Question

How to extract common exons of multiple transcripts of the same gene

0

Entering edit mode

9.9 years ago

simonjean434 ▴ 70

Hello,

I would like to extract common exons of multiple transcripts of the same gene from gencode.v19.annotation.gtf. Is there any easy way to do that?

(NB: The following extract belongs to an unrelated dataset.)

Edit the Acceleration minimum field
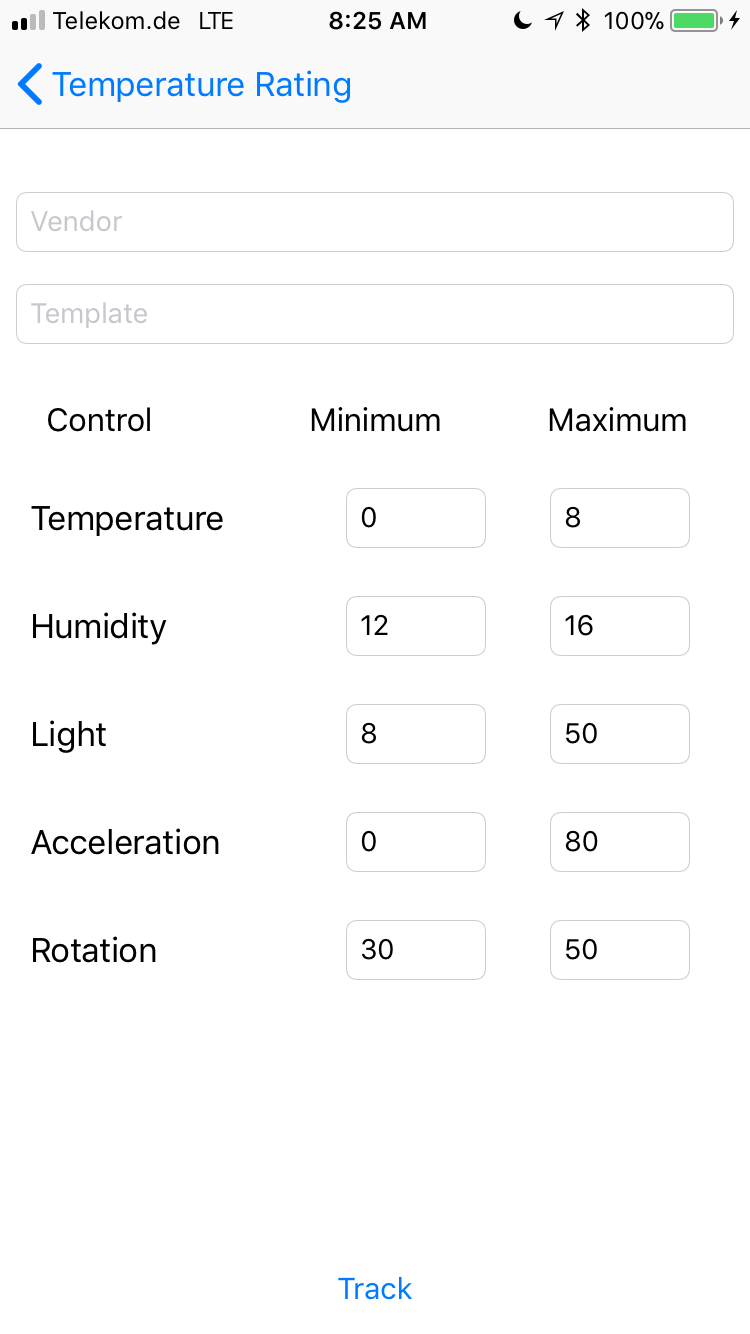The width and height of the screenshot is (750, 1334). click(416, 842)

Thanks in advance for your help

Jean

RNA-Seq • 3.4k views

ADD COMMENT • link updated 2.7 years ago by Ram 44k • written 9.9 years ago by simonjean434 ▴ 70

Ram · Answer 1 · 2014-12-29

Perhaps make two BED files of genes and exons, and then map exons to genes:

$ wget -qO- ftp://ftp.sanger.ac.uk/pub/gencode/Gencode_human/release_19/gencode.v19.annotation.gff3.gz \
   | gunzip --stdout - \
   | awk '$3=="gene"' - \
   | convert2bed -i gff - \
   > genes.bed

$ wget -qO- ftp://ftp.sanger.ac.uk/pub/gencode/Gencode_human/release_19/gencode.v19.annotation.gff3.gz \
   | gunzip --stdout - \
   | awk '$3=="exon"' - \
   | convert2bed -i gff - \
   > exons.bed

$ bedmap --echo --echo-map genes.bed exons.bed > genes_with_mapped_exons.bed

Once you have this list of exon IDs that correspond to each gene, you could perhaps use a Perl or Python script to process each gene-line, parse out each exon's coordinates to a key-value pair in a hash table, and find the common exons based on a duplicate key. Print those exons or exon IDs out to standard output, along with the gene ID, for instance.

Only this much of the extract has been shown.